To me it's rediculous how many different cartridges there are, each almost indistinguishable from the ones next to it. I think that 9 cartridges should be enough. A small, medium and large caliber, each with a small, medium and large case behind it.
What is small? .22? .380? 9mm? Does 9mm fall as Medium, or is it still small? What about .40? Are your small/medium/large going to be .22/9mm/.45?
Most of the rounds that are out there in general production have filled some sort of niche. .45ACP for the big boom pistols, 9mm for the high cap crowd, the beloved .40S&W sort of fills in the gap, .357 sig fills in the gap for people who like hotter rounds, .380 and .32 are for the really small and microscopic defense guns, .22 is ubiquitous...rounds like .45LC are anachronistic, but retain value for other shooters. .45autorim would, I'd imagine, let you load for your revolver exactly as if you were loading for your semi, just with a brass swap.
In your 9 rounds, would you sacrifice one of these "useful" rounds for something that people love for fun, like the .500S&W?
And besides, even if there are dozens and dozens of cartridge types out there - why do you care? Dick's and Wally World only stock a handful of the most common ones. Most guns shops only use a tiny bit of space for the uncommon rounds. People that shoot a lot of the non-mainstream rounds either look high and low for them, or reload. They shoot them because they like to change it up, because a historical piece they have uses them, or because it fills some sort of personal niche. I doubt you'll start seeing 9mm makarov replacing all of the 9x19mm on the shelves at DSG.
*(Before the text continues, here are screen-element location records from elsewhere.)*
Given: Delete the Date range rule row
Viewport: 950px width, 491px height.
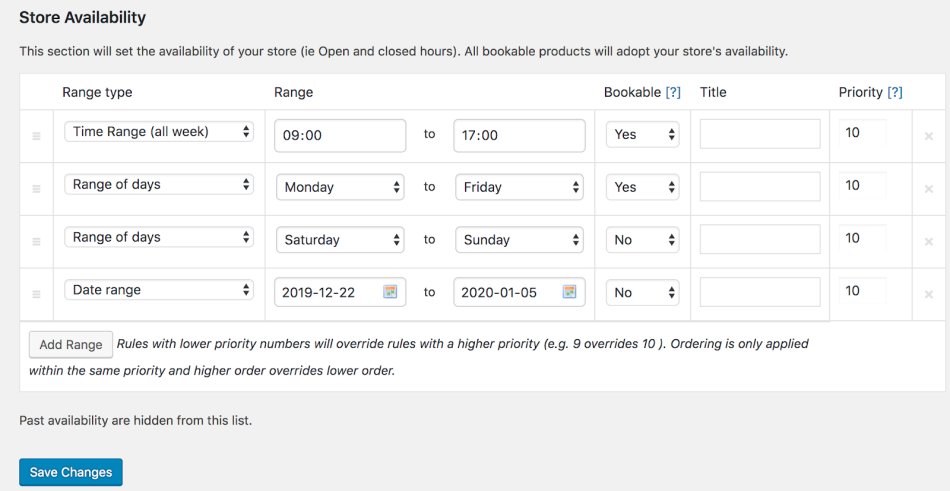Looking at the screenshot, I should [928, 294].
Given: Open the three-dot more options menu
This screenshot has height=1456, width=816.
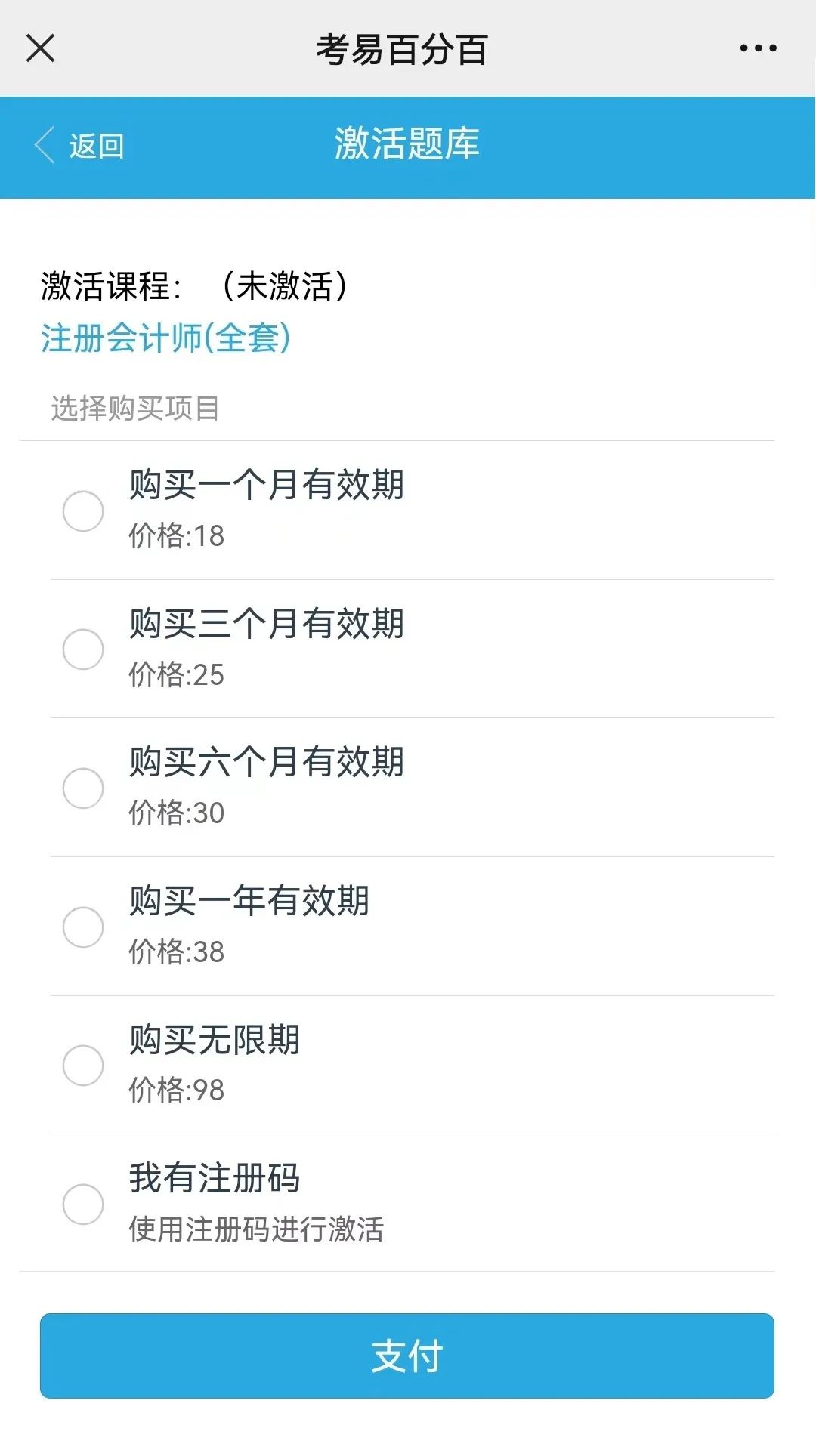Looking at the screenshot, I should (x=758, y=48).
I see your point, that there are a ton of types of rounds out there and if everything used 1 of the 9 it would be easy to stock it all..but those that choose the oddball rounds accept the difficulty in finding ammo. I respectfully disagree with your position
To keep this mildly on topic, the diversity in ammunition does cause some confusion (like the .38S&W up for karma in the member section), but a glance at the box can mostly eliminate that. It doesn't help that manufacturers don't always call the same round by the same name (Do I have a 9mm parabellum, a 9mm luger, or a 9x19mm gun? Is this a .380ACP or a 9mm Browning? .45ACP or .45Auto?)